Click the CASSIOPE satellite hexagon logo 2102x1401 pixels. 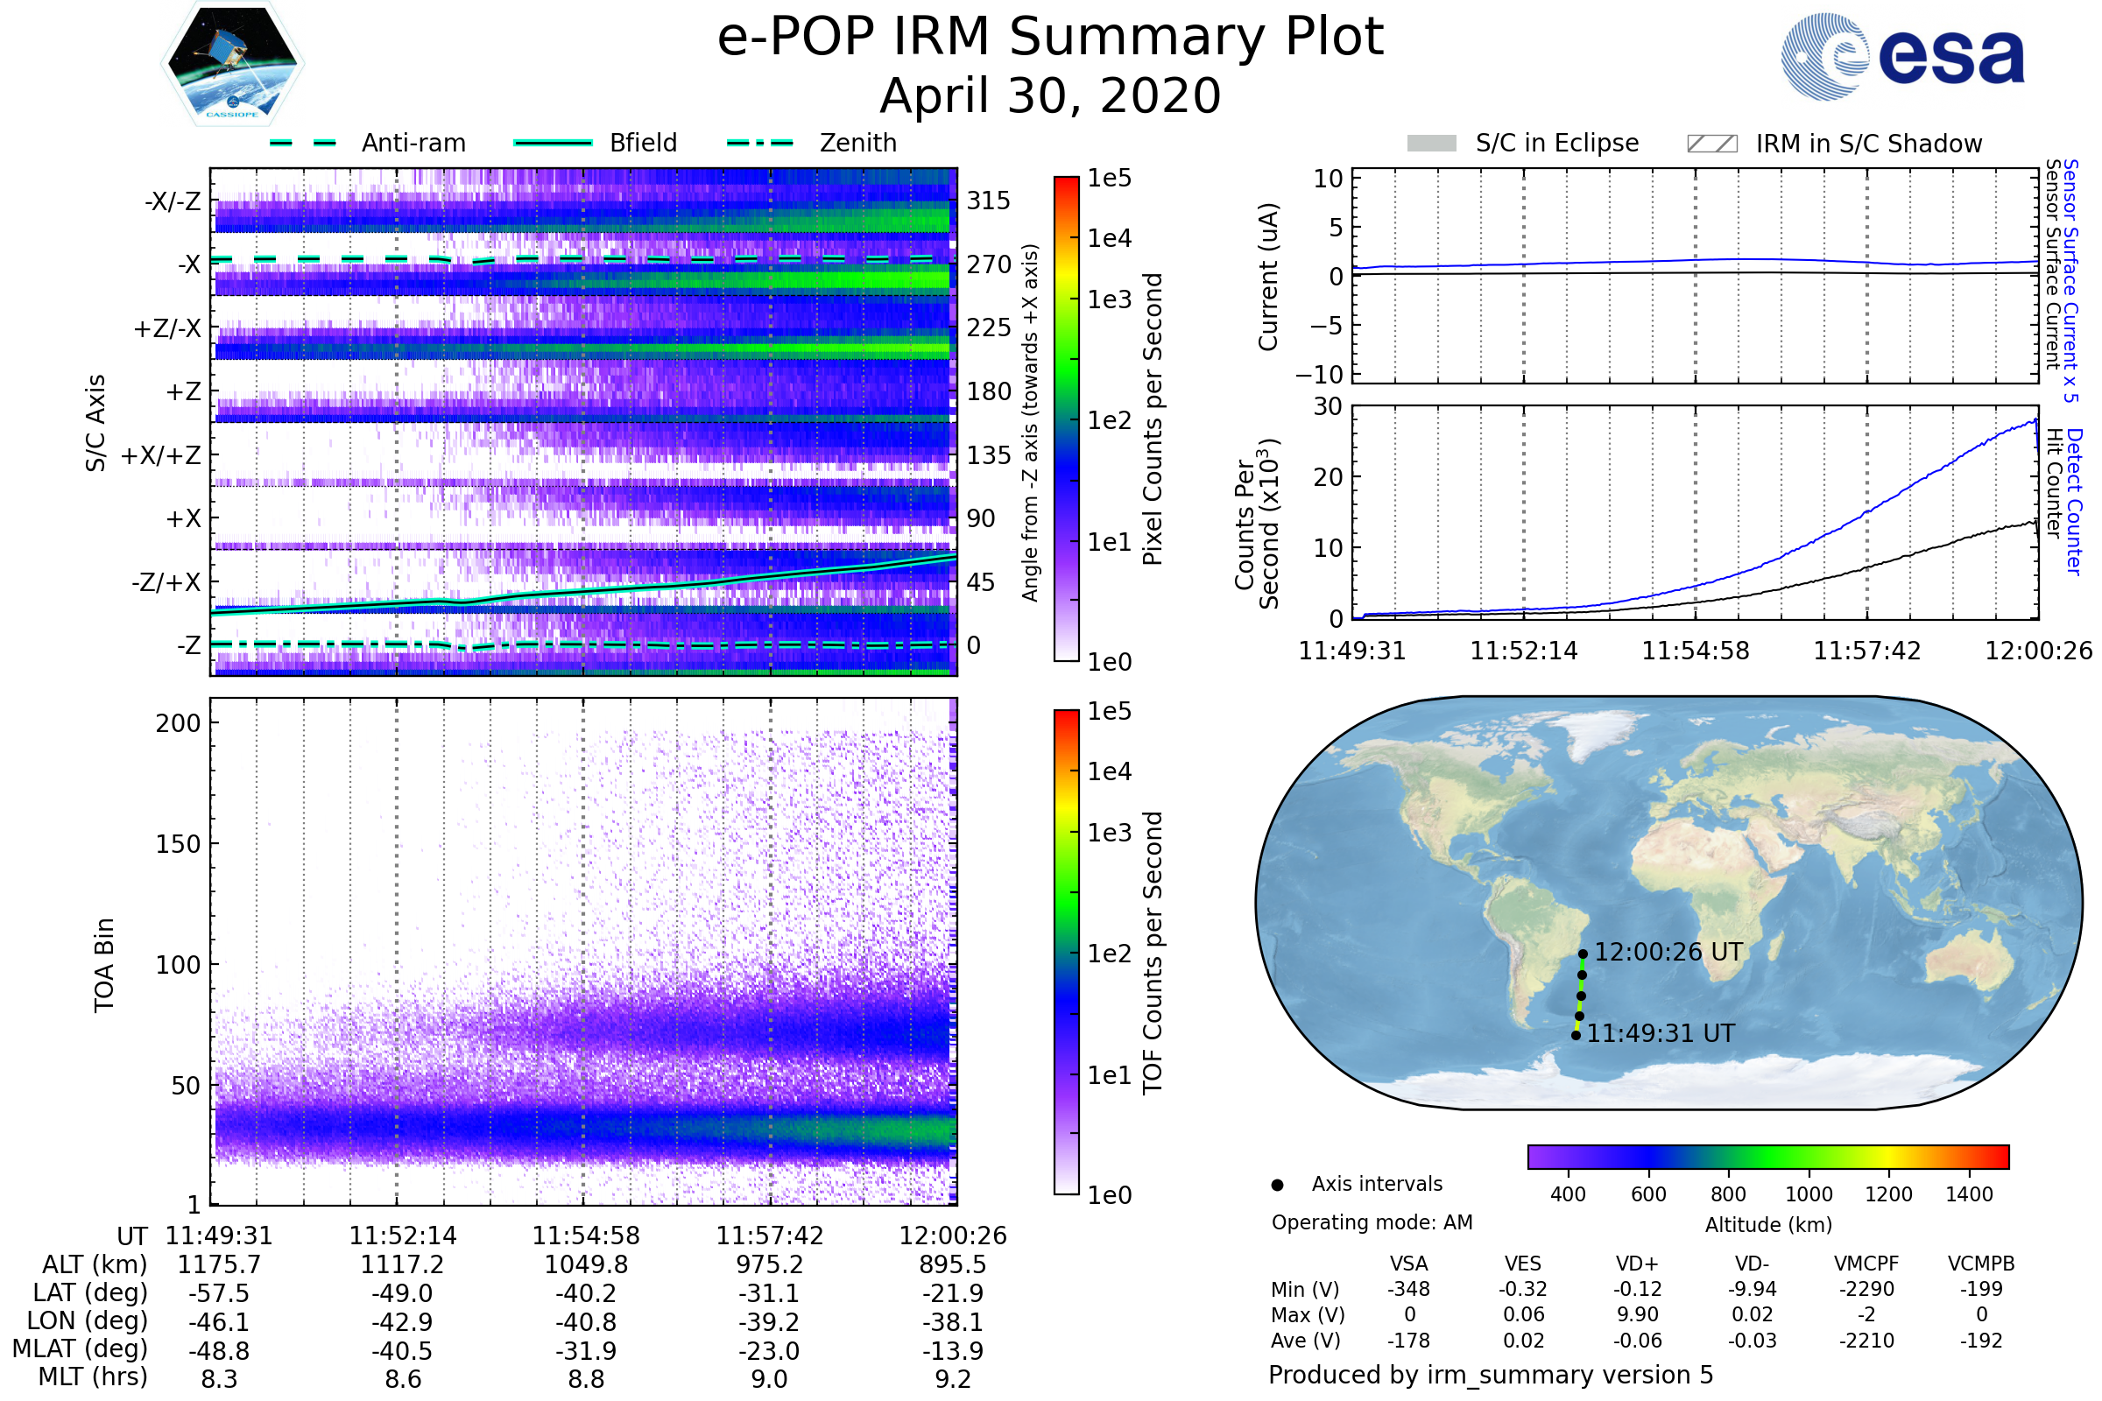232,64
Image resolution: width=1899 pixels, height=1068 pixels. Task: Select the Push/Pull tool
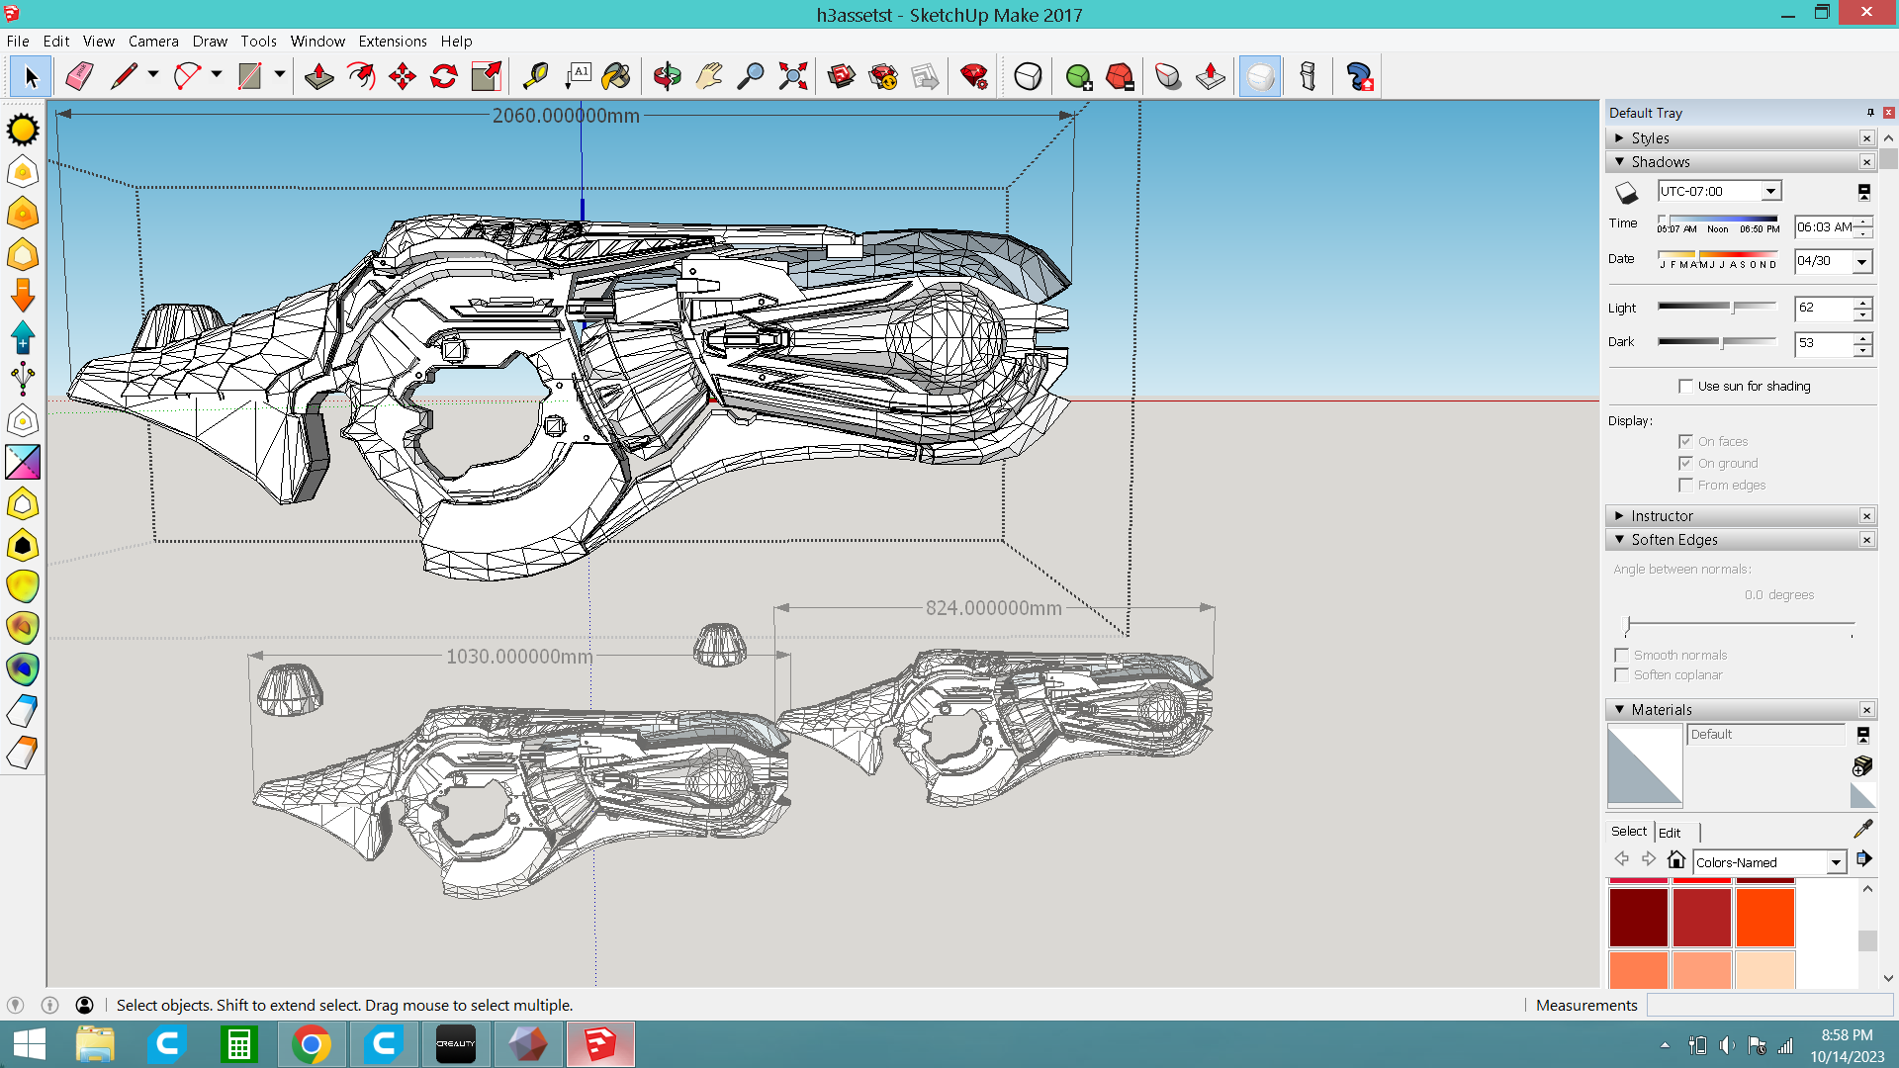(x=318, y=76)
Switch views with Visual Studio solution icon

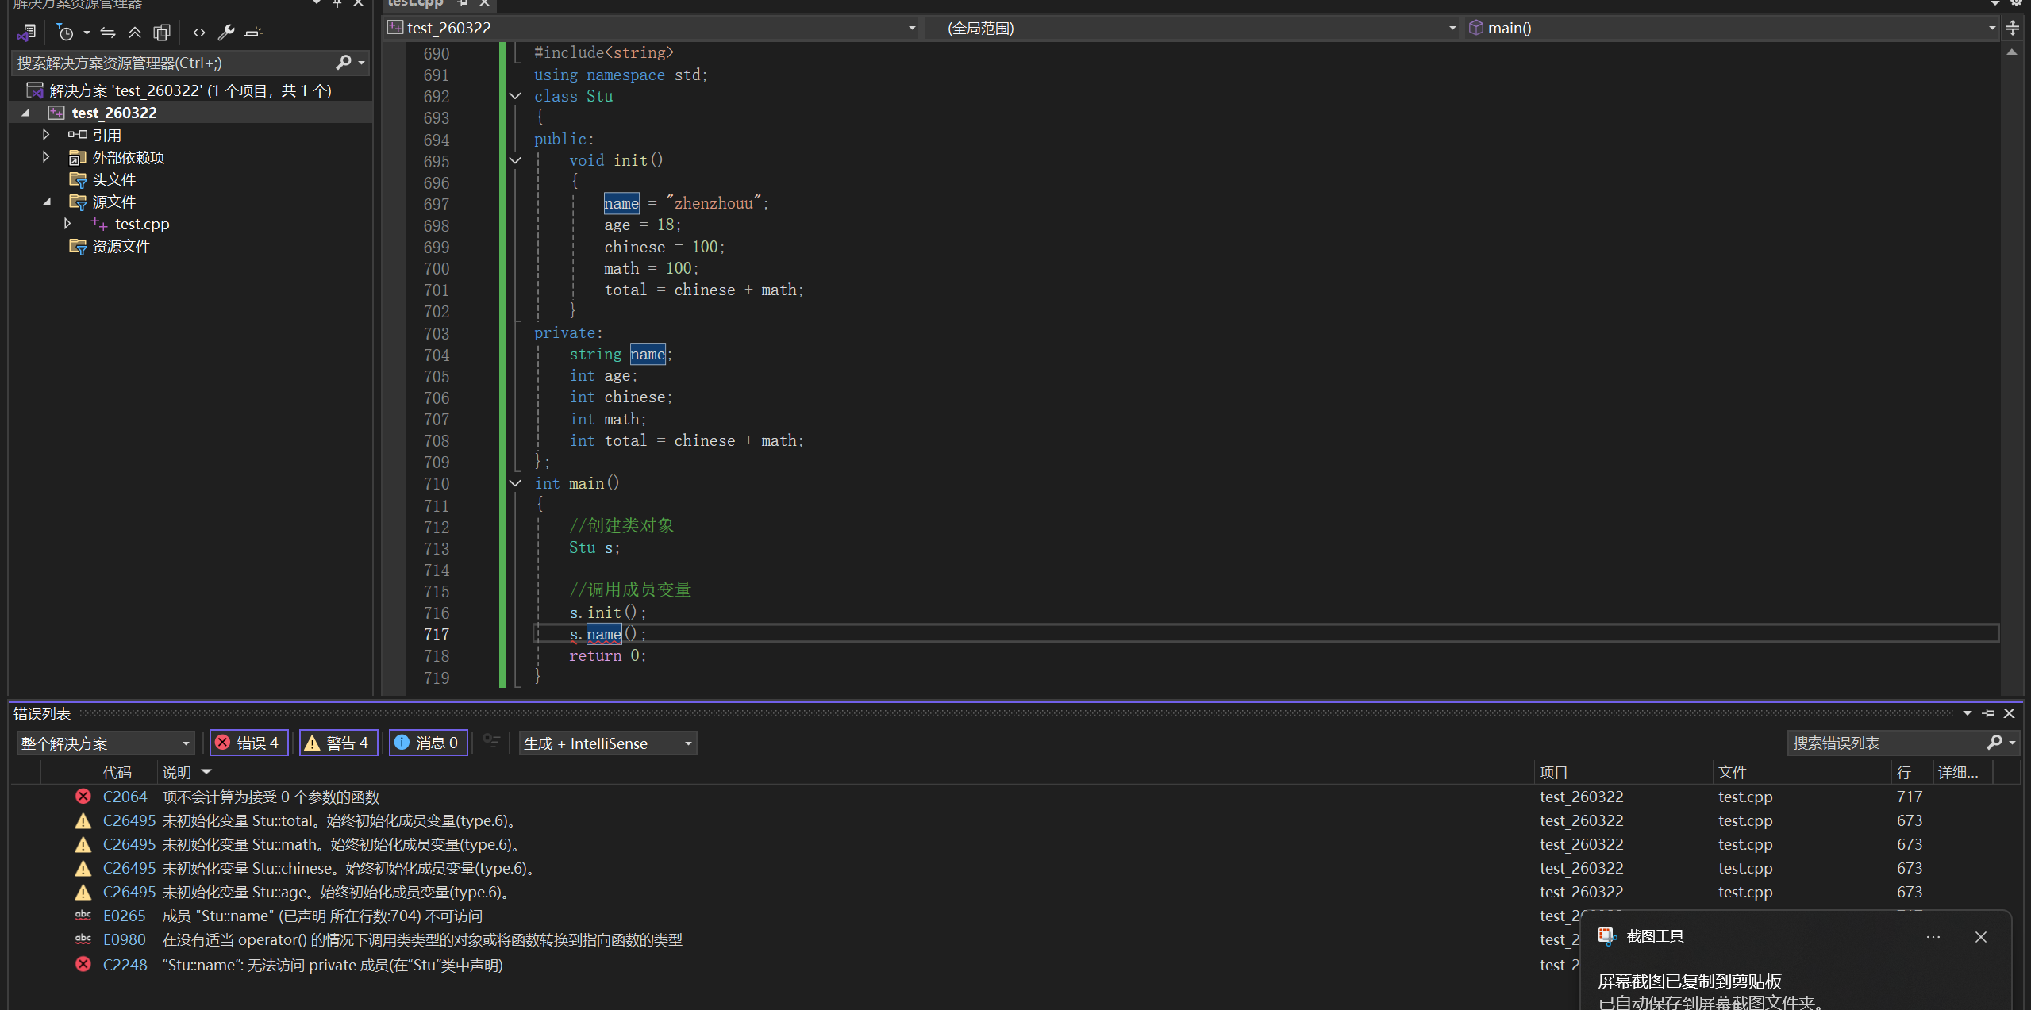(27, 33)
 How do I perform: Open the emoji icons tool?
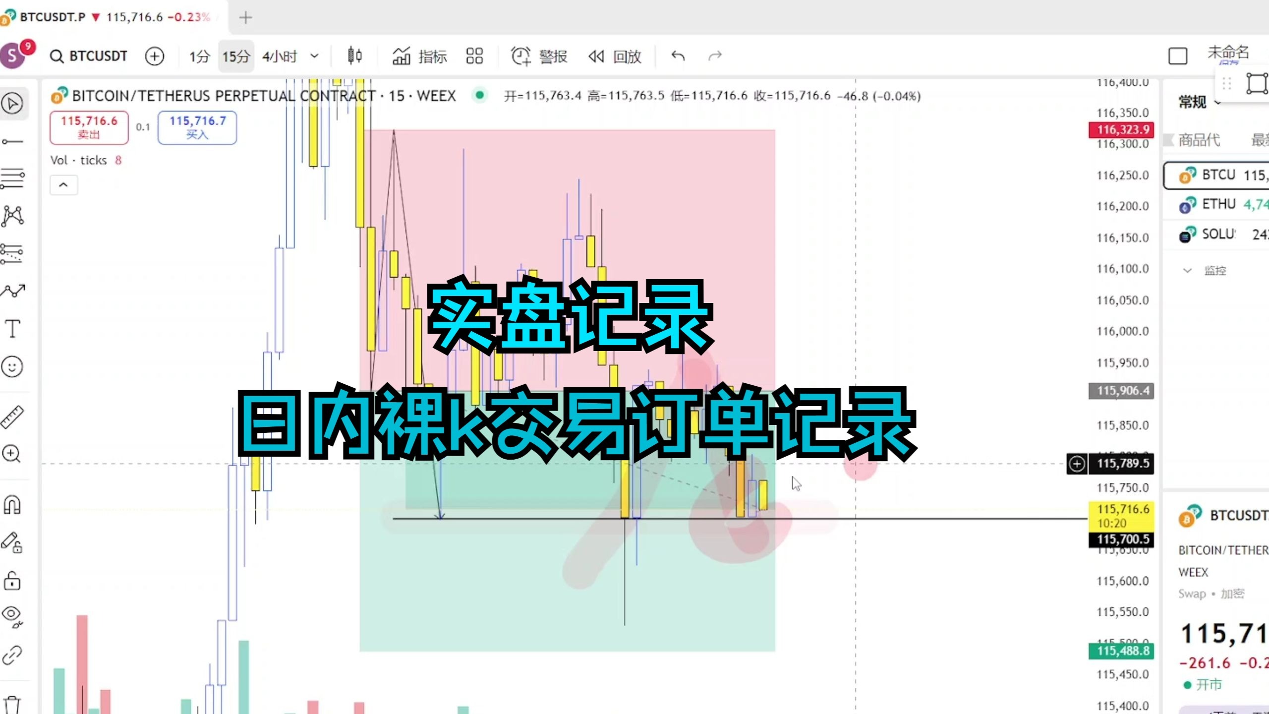(x=12, y=367)
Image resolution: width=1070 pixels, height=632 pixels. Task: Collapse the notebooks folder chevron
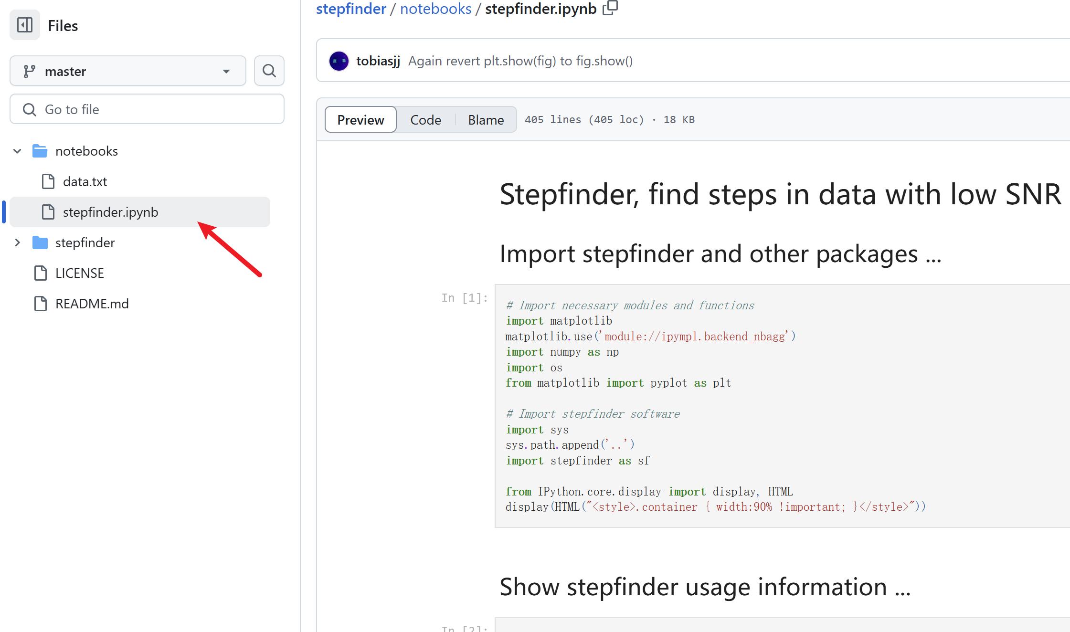17,151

▬▬▬▬▬▬▬▬▬▬

[Work request] Exclude every picture, then return precisely the lines that run from the line containing "Image resolution: width=1070" through the end of the entries above.

[Response area]
Image resolution: width=1070 pixels, height=632 pixels. Task: Collapse the notebooks folder chevron
17,151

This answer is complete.